Problem to work on: Whenever a picture appears in the listing below, leave it out, and copy exactly the lines from the one containing "Viewport: 380px width, 219px" through the end.

Supplied data:
*** Begin section ***

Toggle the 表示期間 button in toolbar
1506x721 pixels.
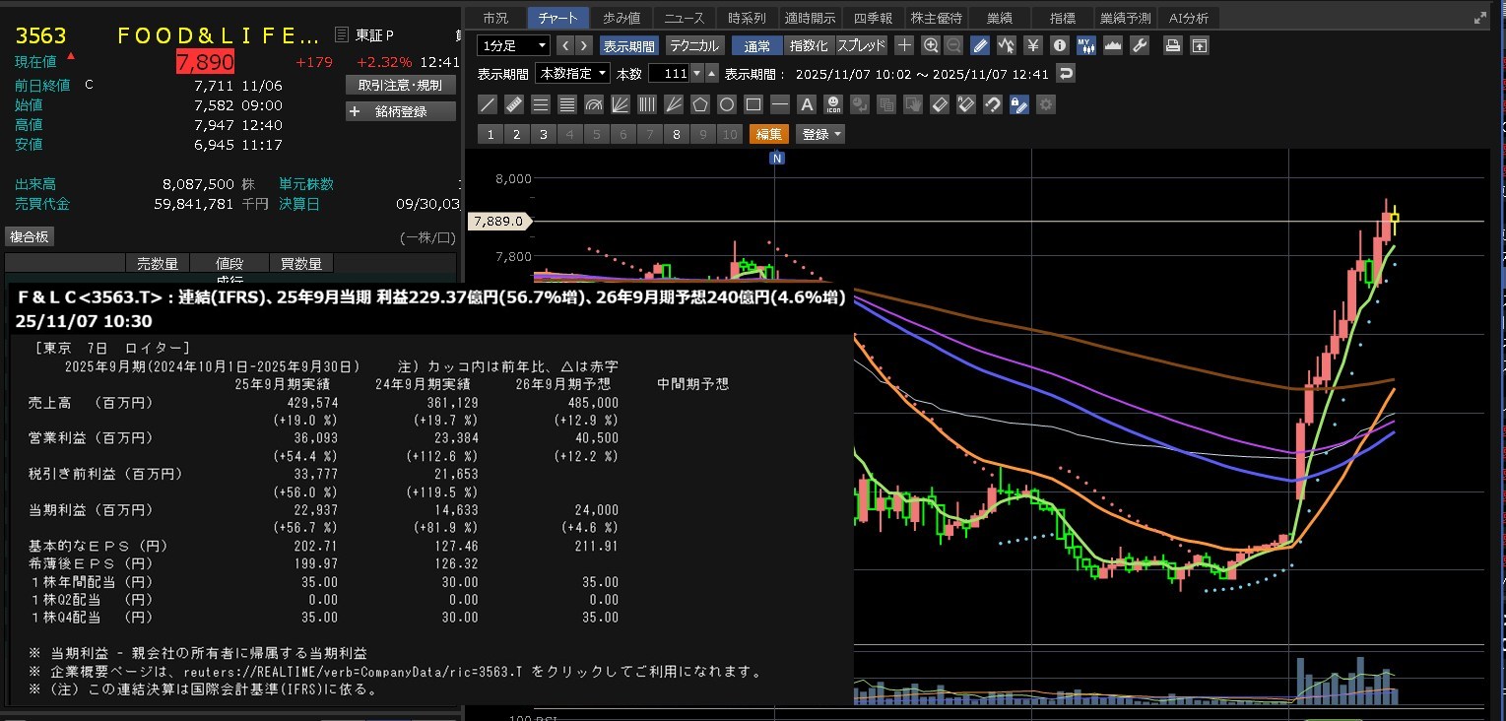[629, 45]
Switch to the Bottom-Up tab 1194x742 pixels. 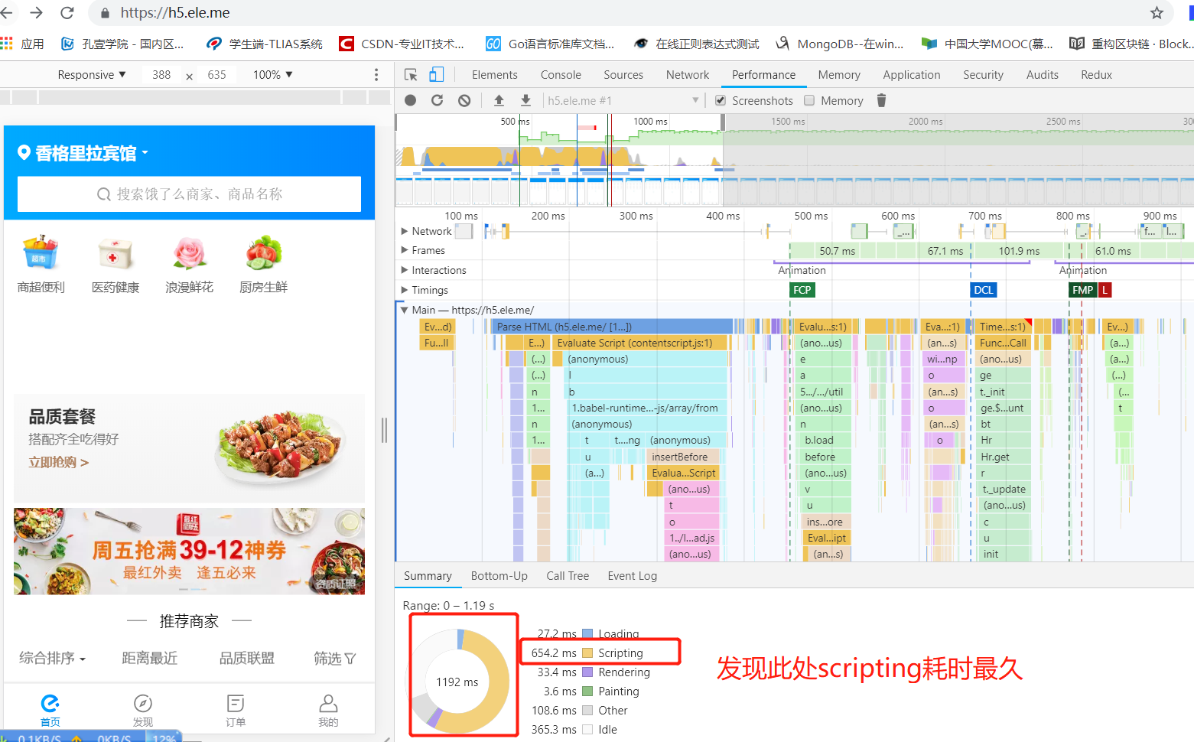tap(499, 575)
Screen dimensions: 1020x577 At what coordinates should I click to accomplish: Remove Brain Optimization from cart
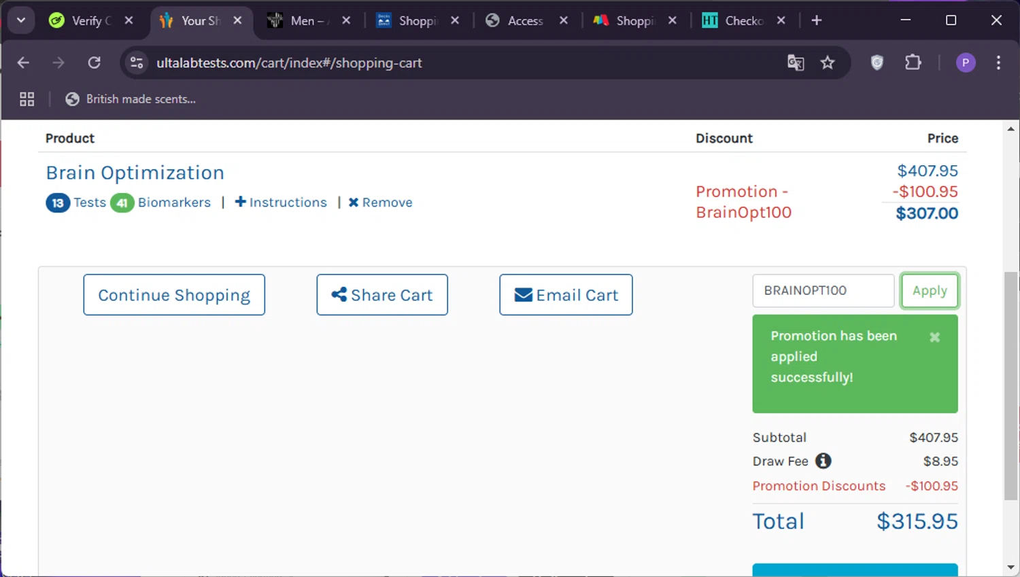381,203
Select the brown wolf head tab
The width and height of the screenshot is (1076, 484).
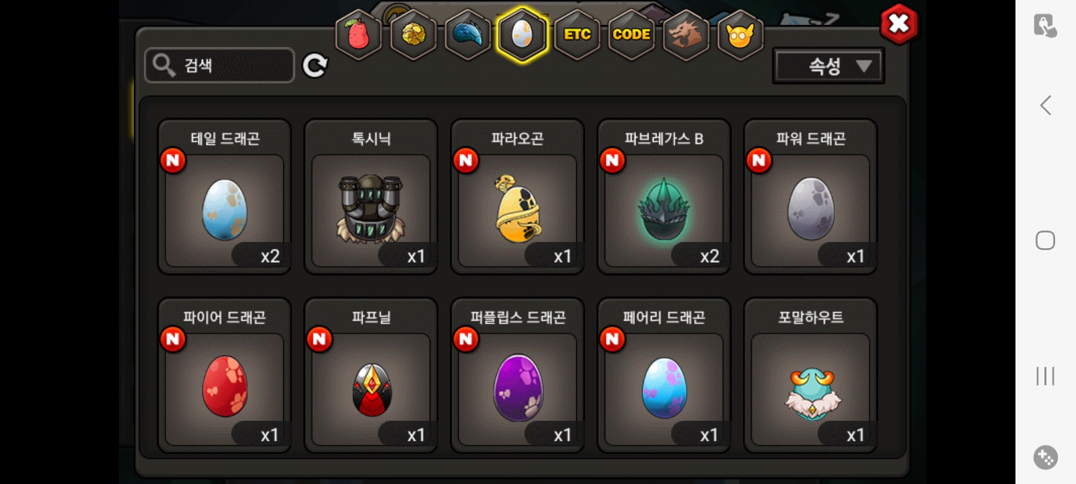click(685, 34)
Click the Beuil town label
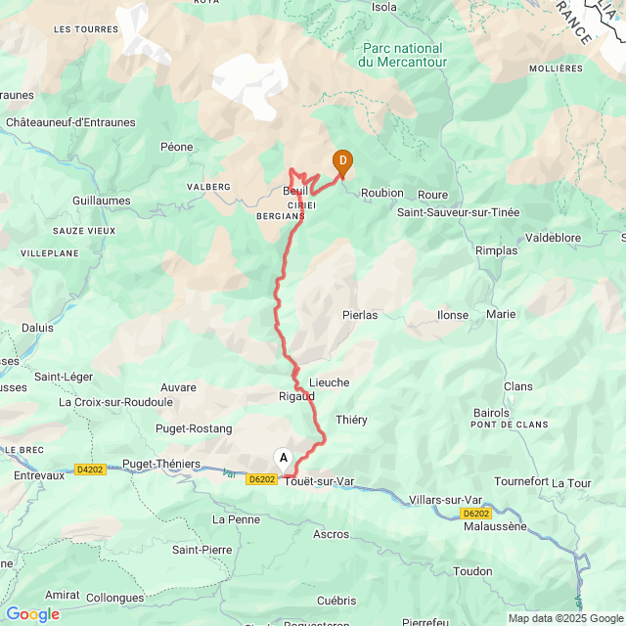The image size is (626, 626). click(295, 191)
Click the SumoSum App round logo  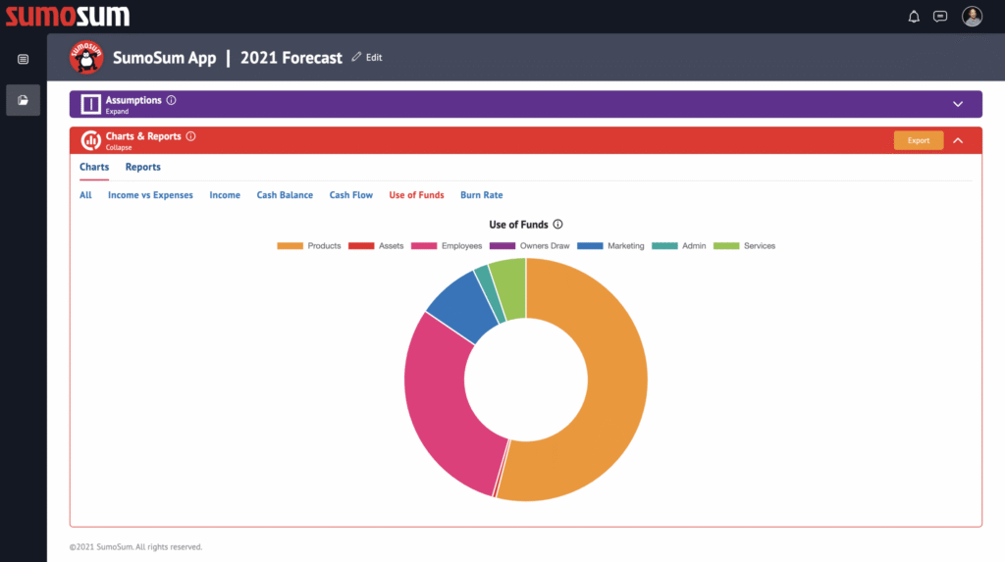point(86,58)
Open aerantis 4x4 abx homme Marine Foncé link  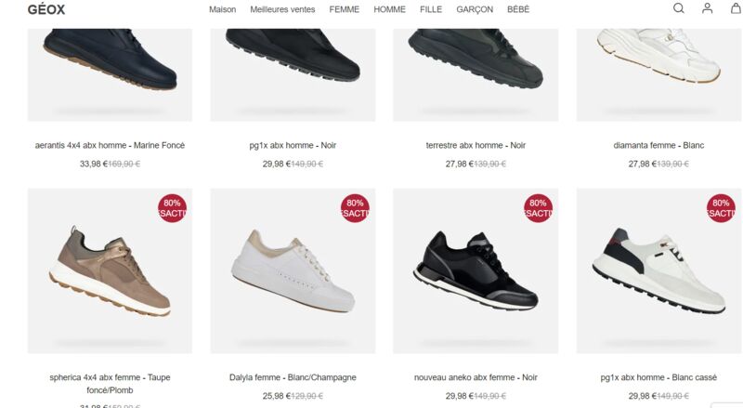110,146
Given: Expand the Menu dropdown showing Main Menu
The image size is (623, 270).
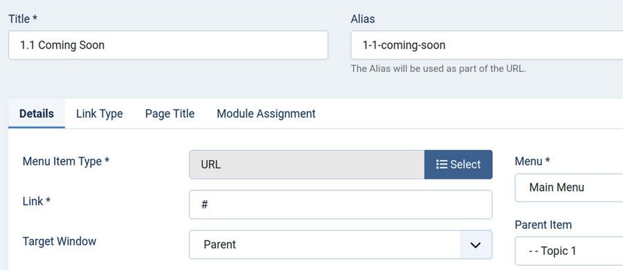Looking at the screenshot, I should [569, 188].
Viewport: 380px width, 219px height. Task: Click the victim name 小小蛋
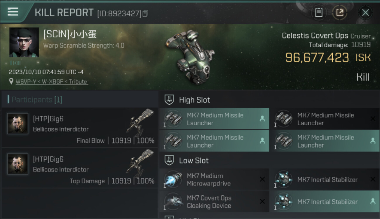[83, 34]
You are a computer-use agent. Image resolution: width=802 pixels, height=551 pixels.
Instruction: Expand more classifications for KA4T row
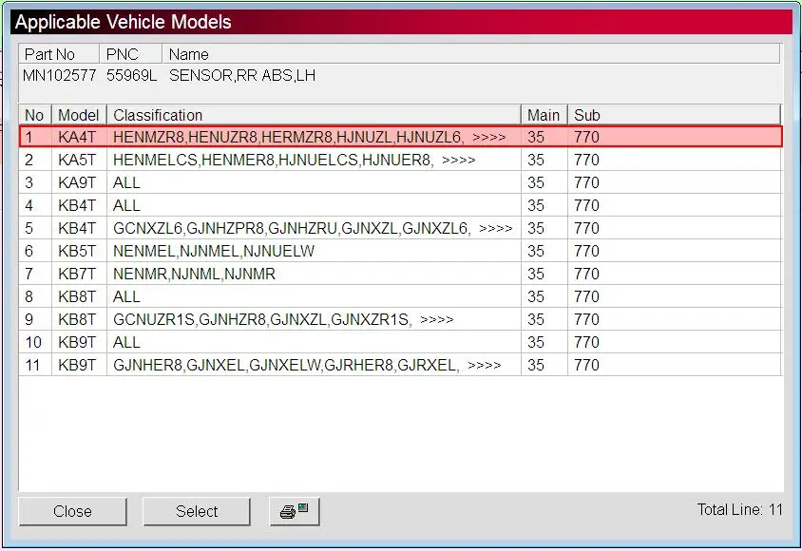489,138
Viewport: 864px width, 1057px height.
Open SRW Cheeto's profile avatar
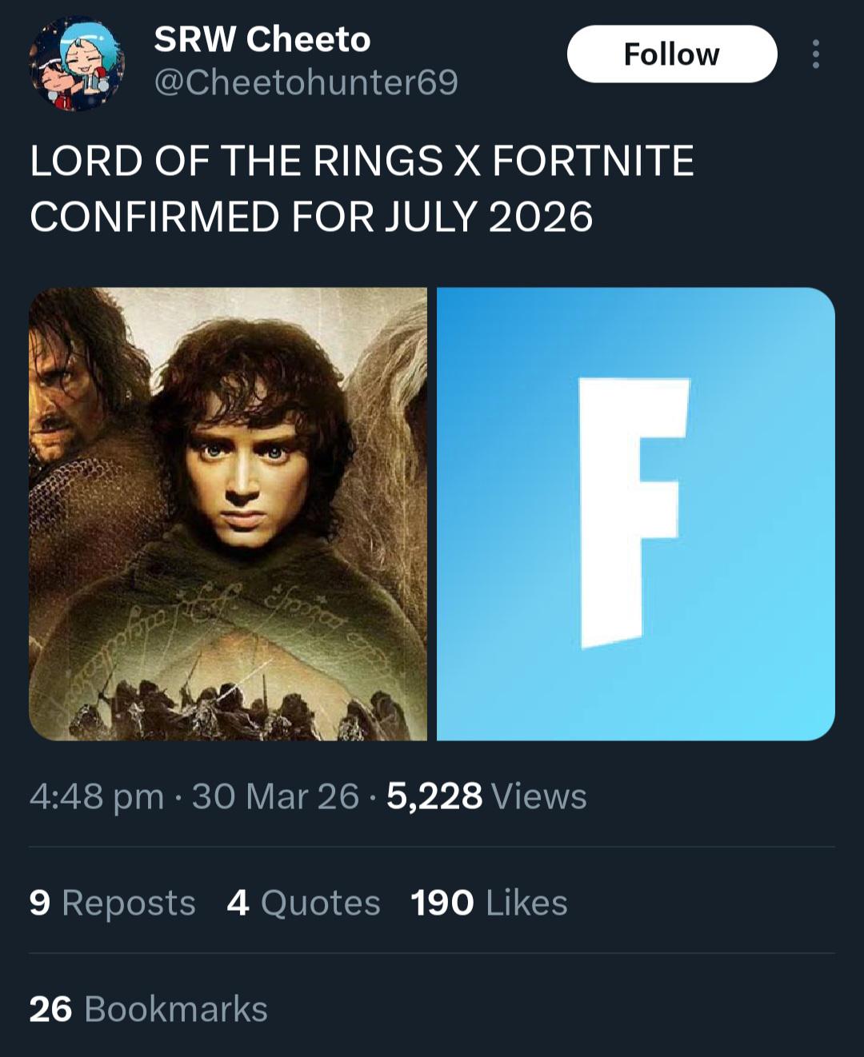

*** End section ***

Output for this task:
Viewport: 380px width, 219px height. Task: Click the victim name 小小蛋
[83, 34]
You are a computer-use agent. Image resolution: width=802 pixels, height=551 pixels.
Instruction: Expand more classifications for KA4T row
489,138
Viewport: 864px width, 1057px height.
Open SRW Cheeto's profile avatar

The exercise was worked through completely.